--- RECORDED INFORMATION Enclosed Below ---

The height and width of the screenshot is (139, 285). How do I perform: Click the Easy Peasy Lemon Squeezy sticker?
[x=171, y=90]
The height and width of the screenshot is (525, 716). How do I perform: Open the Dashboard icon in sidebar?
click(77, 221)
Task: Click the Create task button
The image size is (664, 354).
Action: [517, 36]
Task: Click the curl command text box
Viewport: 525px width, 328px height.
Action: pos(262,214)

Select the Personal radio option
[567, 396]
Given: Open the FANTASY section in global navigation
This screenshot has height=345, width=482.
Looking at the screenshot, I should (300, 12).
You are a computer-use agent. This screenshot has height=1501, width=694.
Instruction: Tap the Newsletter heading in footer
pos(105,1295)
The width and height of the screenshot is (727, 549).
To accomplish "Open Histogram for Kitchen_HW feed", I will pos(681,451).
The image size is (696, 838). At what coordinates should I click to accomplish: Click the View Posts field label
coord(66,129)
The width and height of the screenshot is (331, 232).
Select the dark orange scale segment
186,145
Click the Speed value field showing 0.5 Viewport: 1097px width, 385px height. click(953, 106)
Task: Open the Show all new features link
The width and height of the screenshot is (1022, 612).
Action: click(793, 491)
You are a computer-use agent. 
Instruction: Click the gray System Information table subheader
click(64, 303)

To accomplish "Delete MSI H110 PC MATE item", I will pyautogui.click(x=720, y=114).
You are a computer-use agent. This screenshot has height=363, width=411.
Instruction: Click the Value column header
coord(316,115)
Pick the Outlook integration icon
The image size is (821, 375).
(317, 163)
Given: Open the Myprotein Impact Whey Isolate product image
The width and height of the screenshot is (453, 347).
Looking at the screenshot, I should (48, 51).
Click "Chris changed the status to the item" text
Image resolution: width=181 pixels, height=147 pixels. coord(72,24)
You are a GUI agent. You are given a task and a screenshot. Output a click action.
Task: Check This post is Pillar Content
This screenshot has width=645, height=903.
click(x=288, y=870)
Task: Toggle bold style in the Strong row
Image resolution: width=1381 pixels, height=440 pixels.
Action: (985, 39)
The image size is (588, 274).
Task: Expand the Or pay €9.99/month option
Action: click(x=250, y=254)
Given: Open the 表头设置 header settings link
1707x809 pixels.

--- End of Enclosed RECORDED INFORMATION ---

EXERCISE DETAILS: Within the material above, the line with "Task: Open the Show all new features link" opens the range and the line with "Given: Open the Myprotein" closes it; reproduce that range word for word.

PROBLEM SOLUTION:
Task: Open the Show all new features link
The width and height of the screenshot is (1022, 612).
Action: click(793, 491)
You are a computer-use agent. 
Instruction: Click the gray System Information table subheader
click(64, 303)

To accomplish "Delete MSI H110 PC MATE item", I will pyautogui.click(x=720, y=114).
You are a computer-use agent. This screenshot has height=363, width=411.
Instruction: Click the Value column header
coord(316,115)
Pick the Outlook integration icon
The image size is (821, 375).
(317, 163)
Given: Open the Myprotein Impact Whey Isolate product image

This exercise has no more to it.